把下面的记录一字不改地照抄一遍，一条也不要漏。

╭─ 所给材料

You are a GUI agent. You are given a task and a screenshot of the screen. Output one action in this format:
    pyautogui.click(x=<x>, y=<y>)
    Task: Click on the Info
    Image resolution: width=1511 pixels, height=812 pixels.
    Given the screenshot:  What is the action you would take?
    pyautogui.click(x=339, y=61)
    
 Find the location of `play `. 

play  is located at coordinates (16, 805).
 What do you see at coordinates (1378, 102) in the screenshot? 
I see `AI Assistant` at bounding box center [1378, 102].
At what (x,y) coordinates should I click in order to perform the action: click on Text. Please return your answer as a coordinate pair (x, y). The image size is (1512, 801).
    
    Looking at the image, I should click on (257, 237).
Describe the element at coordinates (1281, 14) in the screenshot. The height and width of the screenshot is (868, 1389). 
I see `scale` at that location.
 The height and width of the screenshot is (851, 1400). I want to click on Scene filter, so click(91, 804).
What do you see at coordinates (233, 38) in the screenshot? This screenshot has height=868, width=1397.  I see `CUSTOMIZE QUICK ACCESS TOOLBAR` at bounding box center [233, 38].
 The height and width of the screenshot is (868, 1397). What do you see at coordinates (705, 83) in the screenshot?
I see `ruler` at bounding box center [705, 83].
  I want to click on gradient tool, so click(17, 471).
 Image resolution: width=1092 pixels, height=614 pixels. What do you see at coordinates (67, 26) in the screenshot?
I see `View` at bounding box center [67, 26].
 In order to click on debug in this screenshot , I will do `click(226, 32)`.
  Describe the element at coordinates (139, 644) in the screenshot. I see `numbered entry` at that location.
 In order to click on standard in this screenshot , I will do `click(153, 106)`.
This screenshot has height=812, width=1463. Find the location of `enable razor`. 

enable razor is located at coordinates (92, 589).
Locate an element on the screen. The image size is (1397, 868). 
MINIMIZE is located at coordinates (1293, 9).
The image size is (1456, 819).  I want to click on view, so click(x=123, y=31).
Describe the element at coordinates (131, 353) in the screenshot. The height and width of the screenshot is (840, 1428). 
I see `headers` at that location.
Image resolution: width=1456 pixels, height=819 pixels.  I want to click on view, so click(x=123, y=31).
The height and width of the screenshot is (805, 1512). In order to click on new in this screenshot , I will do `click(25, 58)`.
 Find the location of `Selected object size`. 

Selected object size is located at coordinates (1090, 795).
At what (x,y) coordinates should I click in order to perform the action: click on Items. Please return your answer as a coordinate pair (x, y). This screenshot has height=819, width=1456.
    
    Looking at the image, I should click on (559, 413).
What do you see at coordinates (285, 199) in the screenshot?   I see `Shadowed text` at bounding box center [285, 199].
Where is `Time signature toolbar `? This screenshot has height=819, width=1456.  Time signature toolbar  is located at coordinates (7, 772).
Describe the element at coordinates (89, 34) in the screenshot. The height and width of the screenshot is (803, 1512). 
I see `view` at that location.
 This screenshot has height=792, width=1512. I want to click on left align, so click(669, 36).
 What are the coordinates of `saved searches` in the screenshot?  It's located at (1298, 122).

╰─

**书面回答**
You are a GUI agent. You are given a task and a screenshot of the screen. Output one action in this format:
    pyautogui.click(x=<x>, y=<y>)
    Task: Click on the Info
    Image resolution: width=1511 pixels, height=812 pixels.
    Given the screenshot:  What is the action you would take?
    pyautogui.click(x=339, y=61)
    
 Find the location of `play `. 

play  is located at coordinates (16, 805).
 What do you see at coordinates (1378, 102) in the screenshot? 
I see `AI Assistant` at bounding box center [1378, 102].
At what (x,y) coordinates should I click in order to perform the action: click on Text. Please return your answer as a coordinate pair (x, y). The image size is (1512, 801).
    
    Looking at the image, I should click on (257, 237).
Describe the element at coordinates (1281, 14) in the screenshot. The height and width of the screenshot is (868, 1389). 
I see `scale` at that location.
 The height and width of the screenshot is (851, 1400). I want to click on Scene filter, so click(91, 804).
What do you see at coordinates (233, 38) in the screenshot? This screenshot has height=868, width=1397.  I see `CUSTOMIZE QUICK ACCESS TOOLBAR` at bounding box center [233, 38].
 The height and width of the screenshot is (868, 1397). What do you see at coordinates (705, 83) in the screenshot?
I see `ruler` at bounding box center [705, 83].
  I want to click on gradient tool, so click(17, 471).
 Image resolution: width=1092 pixels, height=614 pixels. What do you see at coordinates (67, 26) in the screenshot?
I see `View` at bounding box center [67, 26].
 In order to click on debug in this screenshot , I will do `click(226, 32)`.
  Describe the element at coordinates (139, 644) in the screenshot. I see `numbered entry` at that location.
 In order to click on standard in this screenshot , I will do `click(153, 106)`.
This screenshot has height=812, width=1463. Find the location of `enable razor`. 

enable razor is located at coordinates (92, 589).
Locate an element on the screen. The image size is (1397, 868). 
MINIMIZE is located at coordinates (1293, 9).
The image size is (1456, 819).  I want to click on view, so click(x=123, y=31).
Describe the element at coordinates (131, 353) in the screenshot. The height and width of the screenshot is (840, 1428). 
I see `headers` at that location.
Image resolution: width=1456 pixels, height=819 pixels.  I want to click on view, so click(x=123, y=31).
The height and width of the screenshot is (805, 1512). In order to click on new in this screenshot , I will do `click(25, 58)`.
 Find the location of `Selected object size`. 

Selected object size is located at coordinates (1090, 795).
At what (x,y) coordinates should I click in order to perform the action: click on Items. Please return your answer as a coordinate pair (x, y). This screenshot has height=819, width=1456.
    
    Looking at the image, I should click on (559, 413).
What do you see at coordinates (285, 199) in the screenshot?   I see `Shadowed text` at bounding box center [285, 199].
Where is `Time signature toolbar `? This screenshot has height=819, width=1456.  Time signature toolbar  is located at coordinates (7, 772).
Describe the element at coordinates (89, 34) in the screenshot. The height and width of the screenshot is (803, 1512). 
I see `view` at that location.
 This screenshot has height=792, width=1512. I want to click on left align, so click(669, 36).
 What are the coordinates of `saved searches` in the screenshot?  It's located at (1298, 122).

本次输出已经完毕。